Games are where the Transformer Prime shines: if you take a look at the water effects in Riptide GP or the delicious fullscreen animations in World of Goo, you can appreciate the hardware capabilities of the device itself. But I don’t use a tablet to play games, I use it, for the most part, to consume information. And my experience on Ice Cream Sandwich is an improved facsimile of the iPad, and that’s entirely due to the developer ecosystem. At this point, however, the two cannot be separated.

I am not going to broach the subject of the OS itself: Android 4.0 is a highly-capable, increasingly attractive and versatile OS in a way iOS cannot and will not ever be. Its homescreens can be festooned with widgets, made garish with large clocks or scrolling news displays, or as austere as desired by confining all the app icons to the drawer. I am an avid tinkerer, ROM flasher and kernel tweaker. I will continue to use Android tablets (even if I didn’t have to review them) because I enjoy using Google’s native services and first-party apps and because there are some third-party software that appeal to me. But I will never be satisfied with stretched phone apps or undervalued tablet “additions.”

The Asus Transformer is easily the best Android tablet money can buy right now. Except for the fact that, though you are getting 16GB or 32GB more internal storage for the equivalent price, at $499 and $599 respectively for the 32- or 64GB models the prices are the same as the iPad 2.

At the moment such a high price does not seem to be quelling demand: the Transformer Prime is sold out almost everywhere in Canada. But give it a few months and Acer, Lenovo, HTC, Samsung and others will have Tegra 3 tablets offering many of the same improvements Asus has made with the Prime. There is already a HD version of this model, the TF700T, coming soon for $100 more.

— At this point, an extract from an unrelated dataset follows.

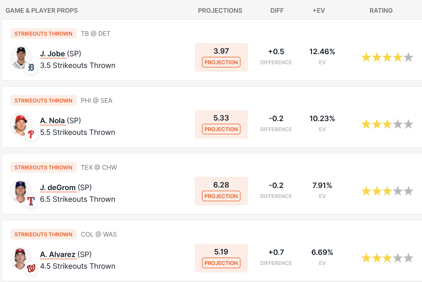
Task: Select Strikeouts Thrown tag for TB @ DET
Action: (44, 33)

It is therefore with some reservation that I would recommend such a tablet — namely any tablet — unless you are set on the Prime for a particular reason, be it the super bright display or particular form factor. At $499 and an extra $149 for the dock it can be utilized as a laptop replacement, but I don’t agree with such framing. Rather, ask yourself if you can justify the price on an Android tablet, and if so, this is the one to get.